Thursday, July 5, 2018

Subsidies to Regions for Nationality Policy Suggest Where Moscow Thinks It has the Most Problems


Paul Goble

            Staunton, July 5 – The Federal Agency for Nationality Affairs has announced its subsidies to the 69 federal subjects which applied; and if one excludes those with high earnings from oil and gas production, its awards provide a useful ranking of the places where Moscow is most concerned about ethnic issues.

            The seven republics to which FADN is giving the most money in rank order are Bashkortostan which will receive 16.6 million rubles (250,000 US dollars), Daghestan, North Ossetia, Mari El, Karelia and Tatarstan (10.8 million rubles (160,000 US dollars)) (fadn.gov.ru/system/attachments/attaches/000/029/662/original/П-14_от_09.06.18.PDF?1529673116).

            The smallest subsidies went to petroleum rich regions which presumably can afford to finance activities like Days of the Russian Language on their own. They received from 998,000 rubles (17,000 US dollars) in the case of the Khanty-Mansiisk AO to 729,000 rubles (12,000 US dollars) for the Nenets AO.

            Significantly near the bottom were the republics of the western portion of the North Caucasus and the republics of southern and eastern Siberia.

            Many predominantly Russian federal subjects like Kursk, Kaluga, Kirov, Ivanovo, Vologda, Kemerovo, Leningrad, and Penza oblasts and Perm Kray are very unhappy with being left out in the cold, according to Nazaccent (nazaccent.ru/content/27632-regiony-prosyat-eshyo.html). Moscow is clearly overlooking Russian areas, they complain.
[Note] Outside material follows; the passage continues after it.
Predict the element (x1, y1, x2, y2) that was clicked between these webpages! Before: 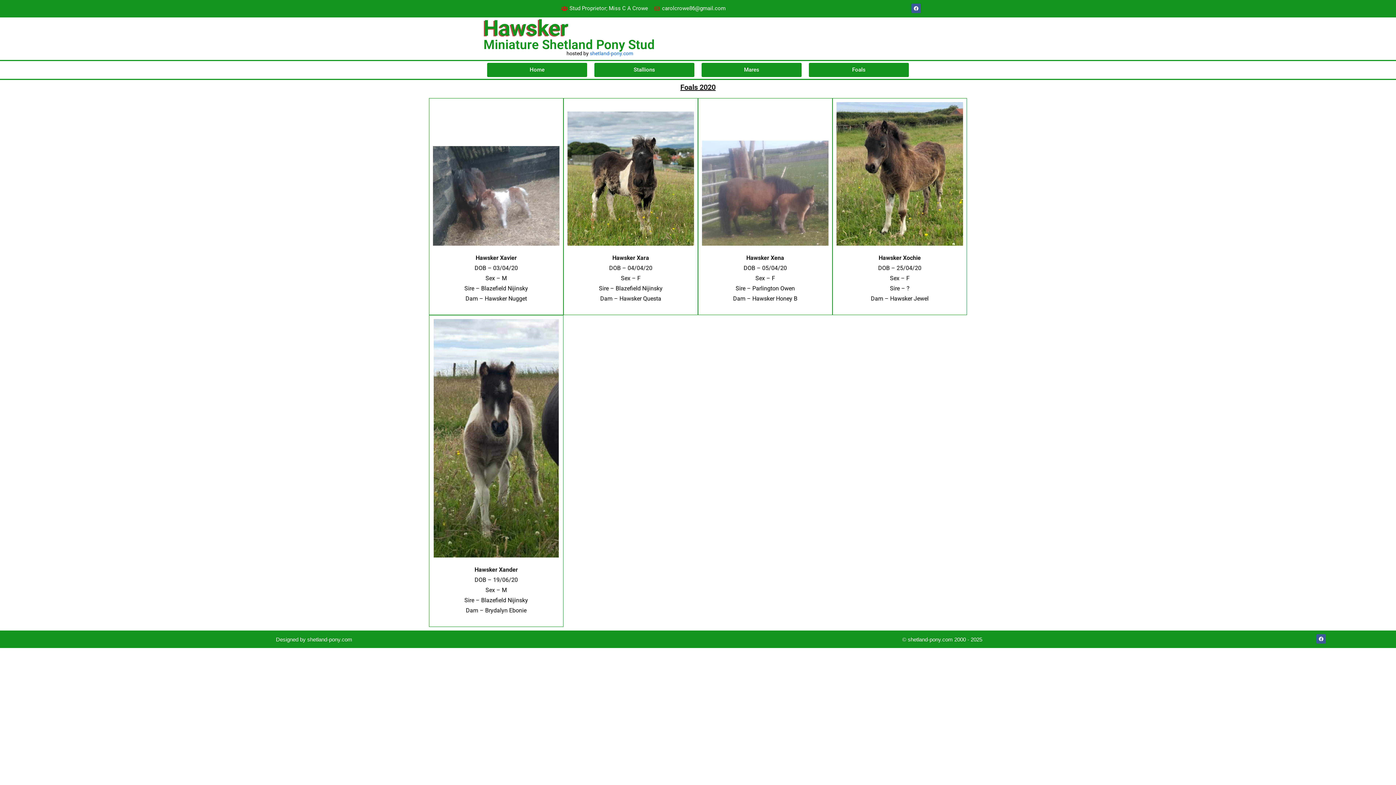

            In response to a Nazaccent query, FADN said that 60 percent of its money had gone to the non-Russian republics, 18 percent to krays or cities of federal importance, and 22 percent to oblasts and autonomous districts.  But it pointed out that the number of federal subjects receiving grants had nonetheless risen from 43 in 2015 to 62 this year.